LDAP Directories: The Forgotten NoSQL

When most Rails developers encounter LDAP, it's usually for user authentication. And most of the time, there's no choice, they're working under a dictate that requires them to use it. Usually, this means Active Directory, but very occasionally something like OpenLDAP or the Sun Java Systems Directory Server.

It's hard to imagine now, but there was once great excitement about the potential for LDAP based directory servers to become more than just authentication servers and morph into general purpose datastores. LDAP directories promised a single, scalable, high performance data store that could be queried for common information across multiple applications. After all, directories had a lot of virtues:

  • Fast Queries: LDAP directories were heavily indexed, so query speeds were truly impressive—reliably 10x what a relational database could manage. (Write speed was much slower for the same reason: lots of indexes to update when a write happened)
  • Replication: LDAP directories were an "eventually consistent" data store long before Dynamo or Cassandra. Multi-master replication allowed a distributed network of directories to accept writes at any node, and then relay these updates around the directory network. The last update in time always won.
  • __Partionable: __directories were giant tree structures, and branches could be picked up and moved to another server if the directory got too big. There was built-in referential linking from each amputation point to the correct server, and these servers could be easily geographically distributed.
  • __Standardized and efficient: __coming from a telecom heritage, LDAP was an efficient wire protocol. It was globalized and cross-system. LDAP queries and responses were binary encoded using distinguished encoding rules, using ASN.1 as the data representation syntax.

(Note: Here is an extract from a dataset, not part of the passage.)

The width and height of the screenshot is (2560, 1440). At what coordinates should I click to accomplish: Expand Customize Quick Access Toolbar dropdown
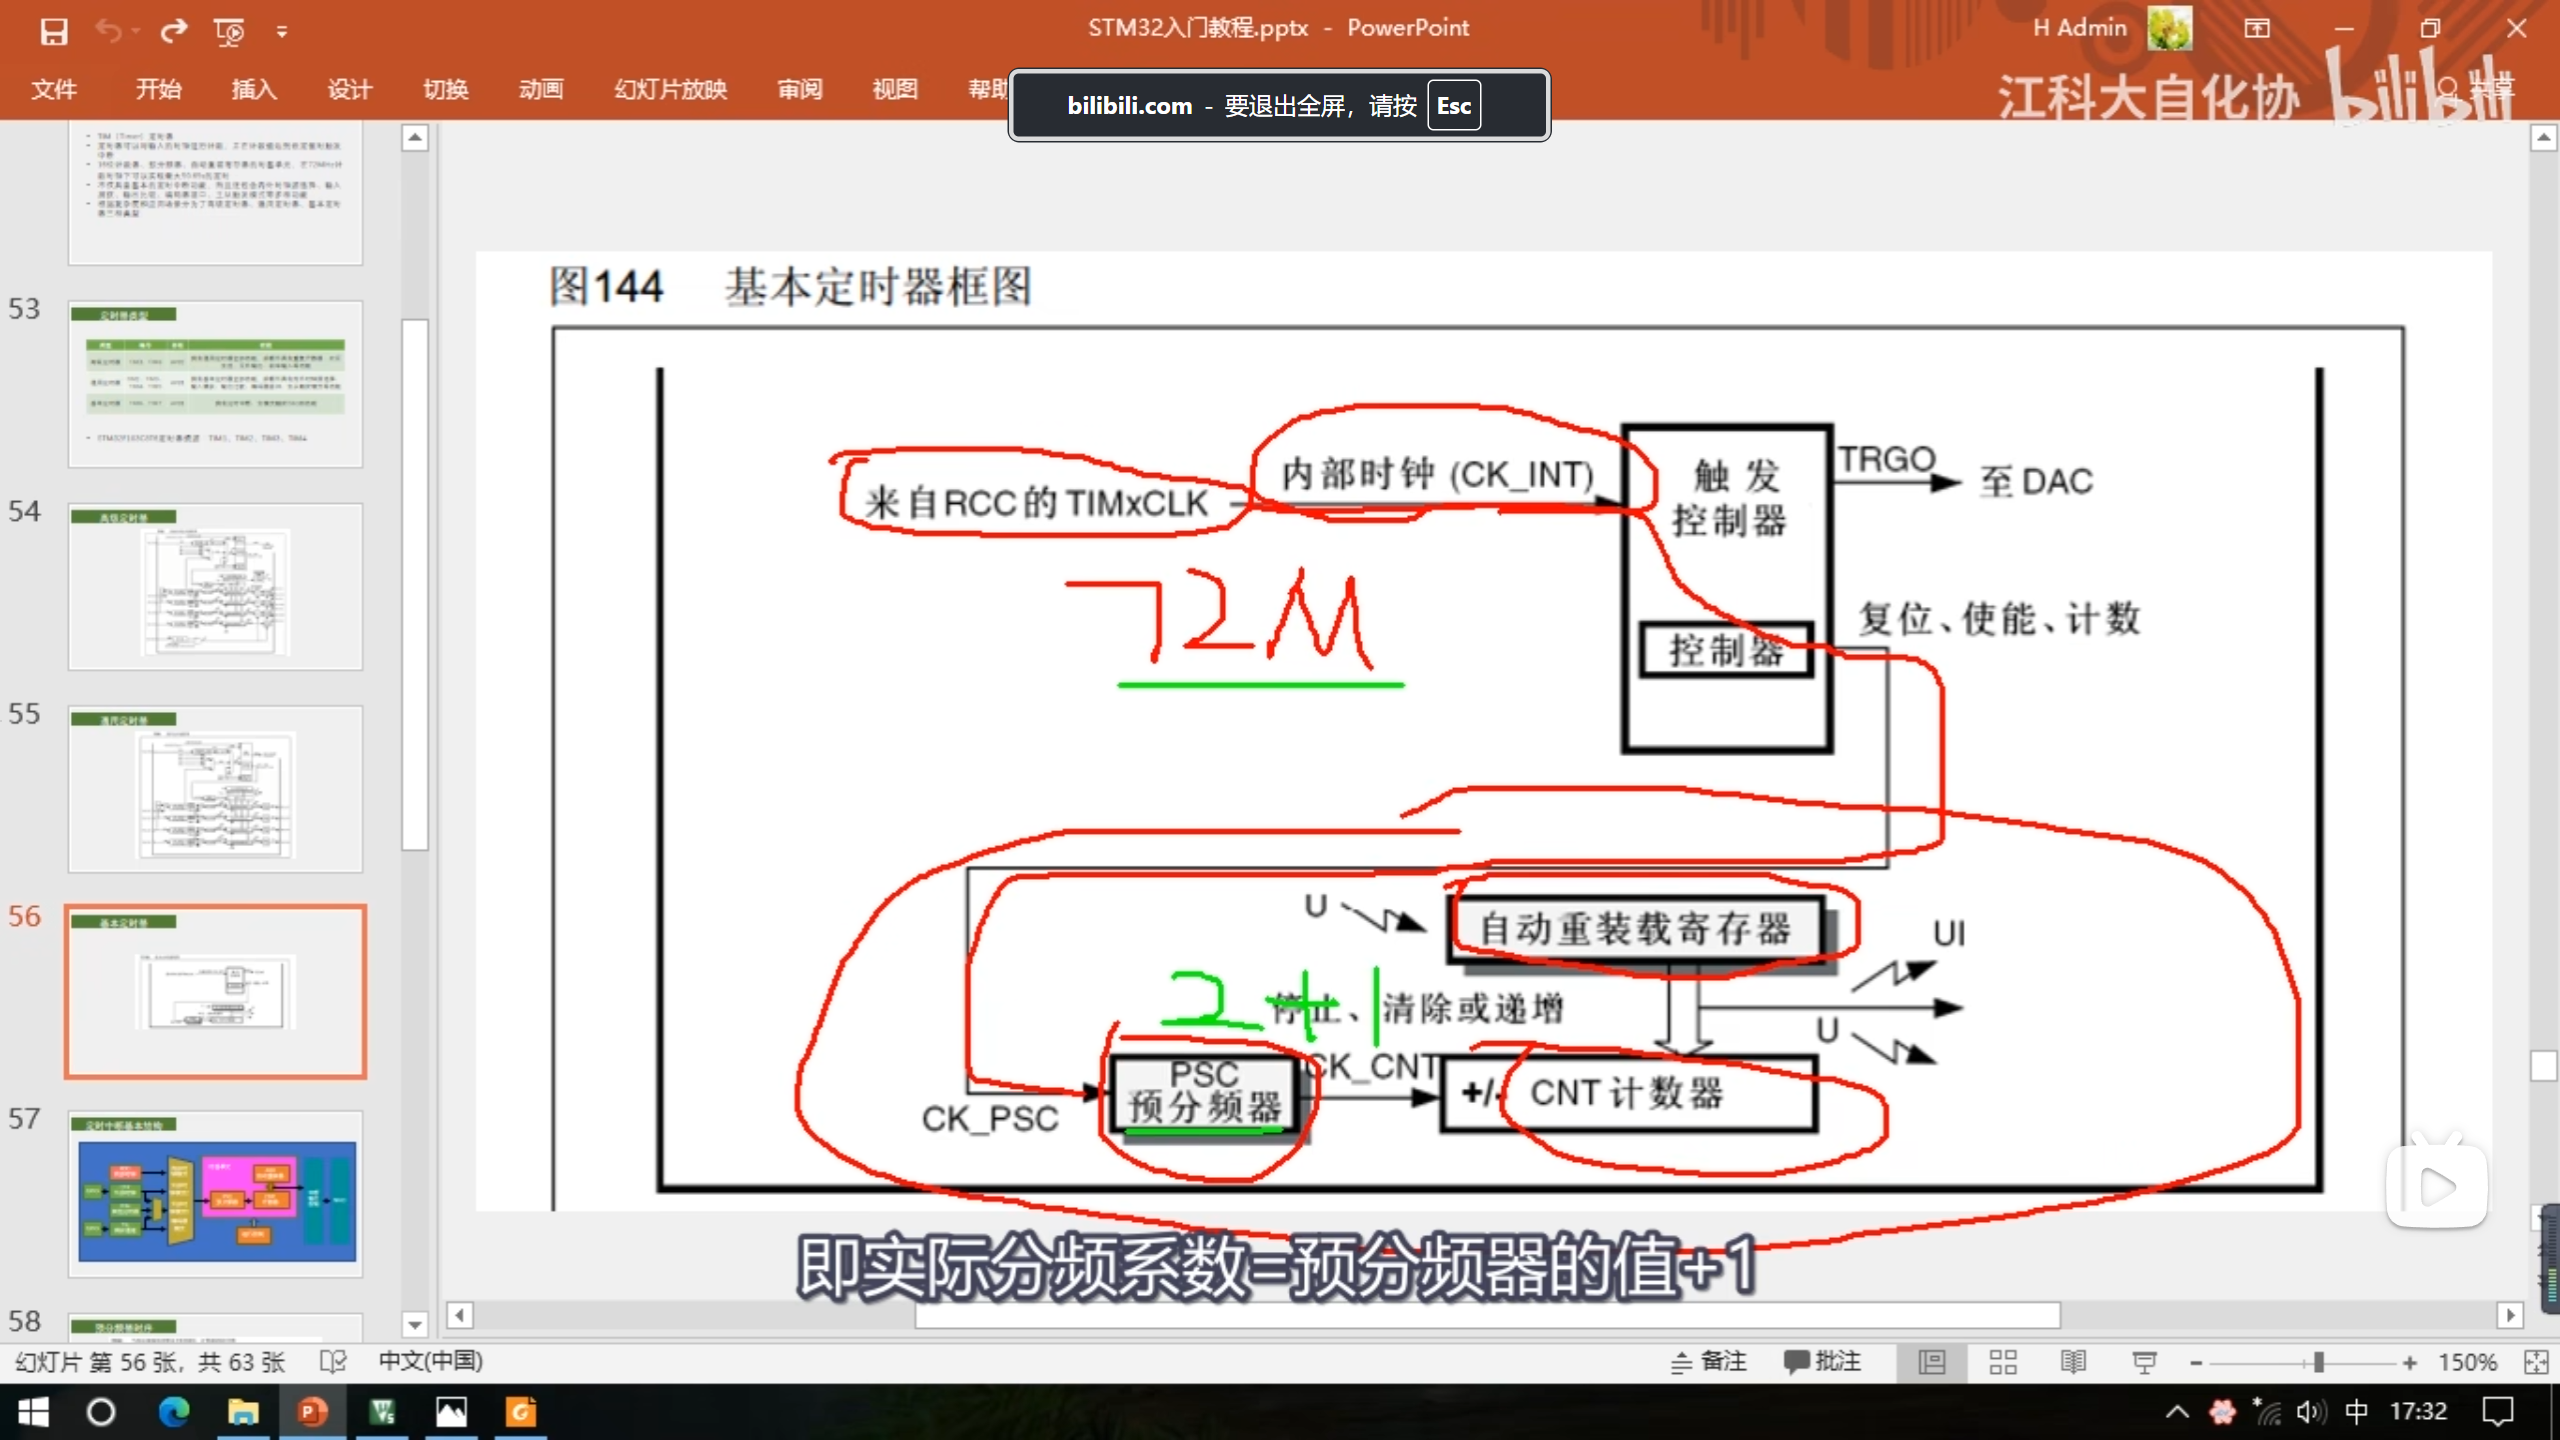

In addition to these benefits, directories like Netscape Directory Server and Microsoft Active Directory had a seemingly endless list of other features like rich, complex configurable access control rules and permissions; multiple ways to define groups; rich query semantics and more.

And yet, when we look around today, it's not LDAP directories that have the NoSQL buzz; it's the far looser and simpler key-value stores like Cassandra, MongoDB and Redis. So where did LDAP fall down, and is there anything to be learned from its (relative) failure? Here is my own take on why LDAP didn't take over the world, colored by my (brief) tenure as a product manager for Netscape Directory Server.

  1. Telecom protocols FTL: LDAP, in my own humble opinion, was fatally crippled by its telecom parentage. Just reading the first page of the ASN.1 data structure specification could make your eyes bleed. Debugging a badly behaved LDAP client or query was basically a job for experts wielding binary to text crackers. There was a separate format—LDIF—for converting LDAP into human-readable code, but this was a friction point. Compared to ASN.1, JSON (as an example) is severely limited and incomplete, and yet... about 1000x more popular as a result.
  2. __Access control that exceeded human brain capacity: __LDAP directories provided lots of rope for people who cared about security to firmly and irrevocably tie themselves in knots. Time and again, I'd see customers with five or more layers of access control rules they found to be confounding, with counter-intuitive effects. Better yet, this level of complexity was indecipherable by anyone without drawing five dimensional set diagrams. Sometimes, there are features you shouldn't put into a product no matter how much people ask you. They know not what they do.
  3. Interesting data wanted to be relational: it was a simple, but sad truth. Data that's interesting and important enough to be accessed often by your applications, seems to want to be compared and operated on in the context of your other interesting data; that sounds a lot like the right case for a relational database. Directories, as a hierarchical data store, couldn't easily accommodate the kinds of queries that customers ended up wanting to do, once they were storing enough interesting data. So the solution was to patch in "relationy" features like aliases which soft-linked two values in different parts of the tree—but these were patchwork solutions. In their worst (over-used) incarnation, they turned a directory server into a weird hard-to-maintain mutant hybrid of relational and hierarchical database.

There were other downsides to LDAP directories of course. The learning curve could be steep for LDAP since it was a truly novel technology for most people used to RDBMS's and SQL. And probably most importantly, most directories weren't open source, and so they missed the opportunity to fully leverage a community of interested developers and administrators.

Lessons for this Generation of NoSQL (?)

I hesitate to speculate on the lessons from LDAP for this generation of NoSQL stores, since open source has changed the game considerably in the last ten years. That said, I do think LDAP got a lot of things right (fast, distributable, scalable and standardized). It's arguable whether custom binary protocols (aka MongoDB's) will really hurt adoption as long as the data structure specifications are reasonably readable, but Couch's JSON/REST/HTTP combo is certainly a little easier on the eyes.

I do know one thing: keep the access control simple. Your users will thank you later!